*** Dataset records
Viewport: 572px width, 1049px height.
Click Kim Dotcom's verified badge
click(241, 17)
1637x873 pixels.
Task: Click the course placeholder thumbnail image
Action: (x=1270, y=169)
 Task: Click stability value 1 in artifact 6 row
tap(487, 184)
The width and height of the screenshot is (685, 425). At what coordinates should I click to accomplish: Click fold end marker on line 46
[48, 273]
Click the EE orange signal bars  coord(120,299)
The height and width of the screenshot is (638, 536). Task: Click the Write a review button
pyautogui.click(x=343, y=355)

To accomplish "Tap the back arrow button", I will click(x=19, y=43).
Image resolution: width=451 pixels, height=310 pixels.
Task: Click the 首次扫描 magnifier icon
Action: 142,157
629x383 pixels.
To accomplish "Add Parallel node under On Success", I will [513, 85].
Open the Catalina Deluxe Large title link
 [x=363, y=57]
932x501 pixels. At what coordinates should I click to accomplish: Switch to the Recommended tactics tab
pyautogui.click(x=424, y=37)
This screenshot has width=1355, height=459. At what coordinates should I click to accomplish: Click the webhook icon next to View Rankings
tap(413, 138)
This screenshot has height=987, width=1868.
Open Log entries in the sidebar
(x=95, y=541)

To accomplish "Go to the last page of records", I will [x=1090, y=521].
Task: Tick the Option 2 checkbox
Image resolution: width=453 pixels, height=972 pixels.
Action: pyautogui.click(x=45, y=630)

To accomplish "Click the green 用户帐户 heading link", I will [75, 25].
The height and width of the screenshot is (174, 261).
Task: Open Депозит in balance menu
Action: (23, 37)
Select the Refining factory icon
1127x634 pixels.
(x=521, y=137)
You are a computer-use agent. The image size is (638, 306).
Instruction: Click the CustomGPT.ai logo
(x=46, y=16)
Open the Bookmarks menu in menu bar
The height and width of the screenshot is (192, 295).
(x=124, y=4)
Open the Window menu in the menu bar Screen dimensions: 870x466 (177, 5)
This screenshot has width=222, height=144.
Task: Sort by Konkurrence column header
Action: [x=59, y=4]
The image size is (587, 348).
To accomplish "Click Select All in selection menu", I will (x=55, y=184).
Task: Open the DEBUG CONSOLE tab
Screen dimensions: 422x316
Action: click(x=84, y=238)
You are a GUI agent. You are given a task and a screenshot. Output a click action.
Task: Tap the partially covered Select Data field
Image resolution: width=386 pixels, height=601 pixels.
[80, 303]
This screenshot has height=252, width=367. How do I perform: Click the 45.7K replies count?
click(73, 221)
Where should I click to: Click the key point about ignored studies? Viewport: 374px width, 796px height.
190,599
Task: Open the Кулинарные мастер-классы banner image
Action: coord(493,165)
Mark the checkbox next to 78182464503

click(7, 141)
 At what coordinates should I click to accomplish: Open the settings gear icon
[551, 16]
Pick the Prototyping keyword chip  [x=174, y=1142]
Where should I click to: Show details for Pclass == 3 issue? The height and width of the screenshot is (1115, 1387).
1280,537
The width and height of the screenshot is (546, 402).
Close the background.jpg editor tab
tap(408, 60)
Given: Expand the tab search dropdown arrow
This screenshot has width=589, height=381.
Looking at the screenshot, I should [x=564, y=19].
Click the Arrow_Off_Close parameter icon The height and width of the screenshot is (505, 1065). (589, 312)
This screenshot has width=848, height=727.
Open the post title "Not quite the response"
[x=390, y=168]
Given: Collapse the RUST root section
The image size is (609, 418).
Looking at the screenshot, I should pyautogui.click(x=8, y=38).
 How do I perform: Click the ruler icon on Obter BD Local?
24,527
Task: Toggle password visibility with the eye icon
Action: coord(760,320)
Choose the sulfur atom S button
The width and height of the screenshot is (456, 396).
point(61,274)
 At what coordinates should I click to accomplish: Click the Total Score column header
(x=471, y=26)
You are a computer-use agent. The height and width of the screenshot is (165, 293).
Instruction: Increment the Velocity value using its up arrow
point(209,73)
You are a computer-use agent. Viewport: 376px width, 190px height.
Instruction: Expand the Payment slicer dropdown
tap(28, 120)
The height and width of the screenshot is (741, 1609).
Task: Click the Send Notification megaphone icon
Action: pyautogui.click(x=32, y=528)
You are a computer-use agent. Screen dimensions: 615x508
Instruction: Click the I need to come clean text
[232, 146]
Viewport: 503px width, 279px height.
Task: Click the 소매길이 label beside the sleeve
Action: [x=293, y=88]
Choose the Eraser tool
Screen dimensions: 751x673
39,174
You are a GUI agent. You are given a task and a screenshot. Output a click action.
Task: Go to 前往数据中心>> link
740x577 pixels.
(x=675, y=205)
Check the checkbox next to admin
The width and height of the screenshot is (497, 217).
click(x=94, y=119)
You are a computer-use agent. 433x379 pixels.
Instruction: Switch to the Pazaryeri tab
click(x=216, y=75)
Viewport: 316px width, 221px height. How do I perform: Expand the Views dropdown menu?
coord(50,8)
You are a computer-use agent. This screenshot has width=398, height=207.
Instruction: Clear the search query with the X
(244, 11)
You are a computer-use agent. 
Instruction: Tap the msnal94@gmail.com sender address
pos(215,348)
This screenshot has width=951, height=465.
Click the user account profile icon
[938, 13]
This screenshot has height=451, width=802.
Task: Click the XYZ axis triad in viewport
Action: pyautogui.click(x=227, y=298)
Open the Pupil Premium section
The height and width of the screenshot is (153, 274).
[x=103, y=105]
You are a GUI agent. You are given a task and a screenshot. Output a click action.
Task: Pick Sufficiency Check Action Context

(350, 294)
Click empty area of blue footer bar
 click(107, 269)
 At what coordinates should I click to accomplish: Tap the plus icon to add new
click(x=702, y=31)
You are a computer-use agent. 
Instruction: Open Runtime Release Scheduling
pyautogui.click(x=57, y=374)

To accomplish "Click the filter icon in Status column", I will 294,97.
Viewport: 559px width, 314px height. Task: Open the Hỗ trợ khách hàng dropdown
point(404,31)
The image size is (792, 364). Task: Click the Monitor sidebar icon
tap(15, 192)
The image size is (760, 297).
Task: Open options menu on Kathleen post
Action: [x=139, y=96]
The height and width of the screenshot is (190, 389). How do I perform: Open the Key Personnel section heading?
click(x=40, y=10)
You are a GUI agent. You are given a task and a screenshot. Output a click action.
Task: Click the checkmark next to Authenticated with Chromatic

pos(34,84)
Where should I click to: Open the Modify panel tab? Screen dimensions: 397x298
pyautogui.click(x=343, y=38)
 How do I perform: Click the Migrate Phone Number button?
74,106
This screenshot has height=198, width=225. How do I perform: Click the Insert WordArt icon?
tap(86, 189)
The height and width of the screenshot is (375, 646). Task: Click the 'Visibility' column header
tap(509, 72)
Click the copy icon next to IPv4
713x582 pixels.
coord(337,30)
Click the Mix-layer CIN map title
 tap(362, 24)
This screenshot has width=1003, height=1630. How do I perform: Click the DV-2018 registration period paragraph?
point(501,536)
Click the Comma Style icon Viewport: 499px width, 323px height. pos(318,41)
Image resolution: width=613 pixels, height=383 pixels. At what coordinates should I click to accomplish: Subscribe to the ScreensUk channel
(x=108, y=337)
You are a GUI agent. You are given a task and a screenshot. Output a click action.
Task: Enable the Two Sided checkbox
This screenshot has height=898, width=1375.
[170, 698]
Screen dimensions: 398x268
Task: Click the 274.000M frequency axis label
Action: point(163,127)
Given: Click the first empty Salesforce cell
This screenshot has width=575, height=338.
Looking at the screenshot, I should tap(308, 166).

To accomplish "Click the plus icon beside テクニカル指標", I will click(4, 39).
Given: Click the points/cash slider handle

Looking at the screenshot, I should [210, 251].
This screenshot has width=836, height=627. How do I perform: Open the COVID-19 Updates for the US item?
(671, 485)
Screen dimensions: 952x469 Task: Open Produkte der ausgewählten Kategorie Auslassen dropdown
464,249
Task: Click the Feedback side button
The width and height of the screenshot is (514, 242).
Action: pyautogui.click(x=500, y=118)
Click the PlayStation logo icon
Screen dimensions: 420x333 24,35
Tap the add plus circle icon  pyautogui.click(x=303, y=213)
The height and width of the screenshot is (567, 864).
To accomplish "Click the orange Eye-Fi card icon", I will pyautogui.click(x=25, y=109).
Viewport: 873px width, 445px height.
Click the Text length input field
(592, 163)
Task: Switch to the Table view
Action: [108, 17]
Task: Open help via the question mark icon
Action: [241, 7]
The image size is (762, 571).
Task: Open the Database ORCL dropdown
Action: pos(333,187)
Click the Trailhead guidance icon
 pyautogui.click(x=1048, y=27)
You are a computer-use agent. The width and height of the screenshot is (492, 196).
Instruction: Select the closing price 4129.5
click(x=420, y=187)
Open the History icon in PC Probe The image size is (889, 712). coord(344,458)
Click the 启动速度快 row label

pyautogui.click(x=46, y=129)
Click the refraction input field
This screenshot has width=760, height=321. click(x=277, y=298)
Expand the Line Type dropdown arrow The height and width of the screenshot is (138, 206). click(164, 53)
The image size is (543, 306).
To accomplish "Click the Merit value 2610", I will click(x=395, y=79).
******
■ **Problem requirements**:
Which lines above run from the one containing "This screenshot has height=987, width=1868." to the one containing "Task: Open the DEBUG CONSOLE tab"? Give them again exactly, both ends included.

■ **Exercise response**:
This screenshot has height=987, width=1868.
Open Log entries in the sidebar
(x=95, y=541)

To accomplish "Go to the last page of records", I will [x=1090, y=521].
Task: Tick the Option 2 checkbox
Image resolution: width=453 pixels, height=972 pixels.
Action: pyautogui.click(x=45, y=630)

To accomplish "Click the green 用户帐户 heading link", I will [75, 25].
The height and width of the screenshot is (174, 261).
Task: Open Депозит in balance menu
Action: (23, 37)
Select the Refining factory icon
1127x634 pixels.
(x=521, y=137)
You are a computer-use agent. The image size is (638, 306).
Instruction: Click the CustomGPT.ai logo
(x=46, y=16)
Open the Bookmarks menu in menu bar
The height and width of the screenshot is (192, 295).
(x=124, y=4)
Open the Window menu in the menu bar Screen dimensions: 870x466 (177, 5)
This screenshot has width=222, height=144.
Task: Sort by Konkurrence column header
Action: [x=59, y=4]
The image size is (587, 348).
To accomplish "Click Select All in selection menu", I will (x=55, y=184).
Task: Open the DEBUG CONSOLE tab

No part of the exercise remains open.